This work focuses on eliminating timing-side channels in real-time safety-critical cyber-physical network protocols like Controller Area Networks (CAN). Automotive Electronic Control Units (ECUs) implement predictable scheduling decisions based on task level response time estimation. Such levels of determinism exposes timing information about task executions and therefore corresponding message transmissions via the network buses (that connect the ECUs and actuators). With proper analysis, such timing side channels can be utilized to launch several schedule-based attacks that can lead to eventual denial-of-service or man-in-the-middle-type attacks. To eliminate this determinism, we propose a novel schedule obfuscation strategy by skipping certain control task executions and related data transmissions along with random shifting of the victim task instance. While doing this, our strategy contemplates the performance of the control task as well by bounding the number of control execution skips. We analytically demonstrate how the attack success probability (ASP) is reduced under this proposed attack-aware skipping and randomization. We also demonstrate the efficacy and real-time applicability of our attack-aware schedule obfuscation strategy Hide-n-Seek by applying it to synthesized automotive task sets in a real-time Hardware-in-loop (HIL) setup.
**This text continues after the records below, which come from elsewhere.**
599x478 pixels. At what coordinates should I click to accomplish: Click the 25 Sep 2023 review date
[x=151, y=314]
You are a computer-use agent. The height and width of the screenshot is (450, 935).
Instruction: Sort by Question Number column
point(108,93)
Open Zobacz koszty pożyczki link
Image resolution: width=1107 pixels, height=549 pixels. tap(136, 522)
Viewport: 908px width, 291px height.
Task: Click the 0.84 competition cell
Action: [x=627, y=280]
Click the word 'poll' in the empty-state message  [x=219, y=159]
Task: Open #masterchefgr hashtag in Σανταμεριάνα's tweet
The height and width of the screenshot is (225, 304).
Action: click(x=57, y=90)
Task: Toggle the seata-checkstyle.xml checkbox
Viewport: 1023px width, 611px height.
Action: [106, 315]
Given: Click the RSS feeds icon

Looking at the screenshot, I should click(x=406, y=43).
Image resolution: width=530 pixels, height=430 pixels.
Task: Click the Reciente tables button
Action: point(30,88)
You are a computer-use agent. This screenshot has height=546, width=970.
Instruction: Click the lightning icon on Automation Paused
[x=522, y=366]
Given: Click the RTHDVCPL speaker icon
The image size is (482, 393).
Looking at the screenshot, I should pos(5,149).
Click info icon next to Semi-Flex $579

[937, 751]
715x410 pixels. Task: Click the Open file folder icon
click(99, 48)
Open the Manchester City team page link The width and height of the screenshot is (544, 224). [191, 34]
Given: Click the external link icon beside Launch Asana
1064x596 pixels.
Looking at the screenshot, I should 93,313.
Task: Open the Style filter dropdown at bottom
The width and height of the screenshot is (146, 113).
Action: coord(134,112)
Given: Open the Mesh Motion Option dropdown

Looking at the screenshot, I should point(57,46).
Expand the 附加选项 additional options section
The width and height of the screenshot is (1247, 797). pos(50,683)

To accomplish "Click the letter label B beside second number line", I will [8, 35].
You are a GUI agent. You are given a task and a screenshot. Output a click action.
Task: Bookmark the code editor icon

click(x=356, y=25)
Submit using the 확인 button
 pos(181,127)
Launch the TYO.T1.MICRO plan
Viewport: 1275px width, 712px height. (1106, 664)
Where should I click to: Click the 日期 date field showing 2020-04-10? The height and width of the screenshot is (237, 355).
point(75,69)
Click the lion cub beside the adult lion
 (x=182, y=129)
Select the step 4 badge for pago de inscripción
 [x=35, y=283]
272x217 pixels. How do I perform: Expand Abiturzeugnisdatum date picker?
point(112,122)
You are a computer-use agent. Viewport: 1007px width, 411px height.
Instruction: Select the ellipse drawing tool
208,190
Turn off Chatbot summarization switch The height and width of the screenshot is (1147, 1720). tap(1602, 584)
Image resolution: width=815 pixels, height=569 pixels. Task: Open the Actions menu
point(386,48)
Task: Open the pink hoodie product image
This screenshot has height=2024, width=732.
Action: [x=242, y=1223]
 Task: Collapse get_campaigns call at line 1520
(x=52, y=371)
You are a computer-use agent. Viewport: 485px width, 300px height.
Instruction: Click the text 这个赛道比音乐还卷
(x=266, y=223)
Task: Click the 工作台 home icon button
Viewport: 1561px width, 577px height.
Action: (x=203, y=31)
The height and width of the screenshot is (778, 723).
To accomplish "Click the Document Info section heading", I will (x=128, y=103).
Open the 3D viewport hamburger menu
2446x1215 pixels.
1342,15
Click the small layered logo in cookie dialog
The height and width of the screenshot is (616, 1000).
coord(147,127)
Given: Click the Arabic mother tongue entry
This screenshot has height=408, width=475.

翻译：本工作专注于消除实时安全关键型网络物理系统协议（如控制器局域网CAN）中的定时侧信道。汽车电子控制单元基于任务级响应时间估计实现可预测的调度决策。这种确定性暴露了任务执行及其通过连接ECU与执行器的网络总线进行消息传输的时序信息。通过适当分析，此类定时侧信道可被用于发起多种基于调度表的攻击，最终导致拒绝服务或中间人攻击。为消除这种确定性，我们提出一种新颖的调度混淆策略，通过跳过特定控制任务执行及相关数据传输，并结合随机偏移受害者任务实例来实现。在此过程中，我们的策略通过限制控制执行跳过的次数来兼顾控制任务的性能。我们通过分析证明了在该攻击感知的跳过与随机化策略下，攻击成功概率的降低。此外，我们通过在实时硬件在环实验中应用于合成的汽车任务集，证明了所提出的攻击感知调度混淆策略Hide-n-Seek的有效性与实时适用性。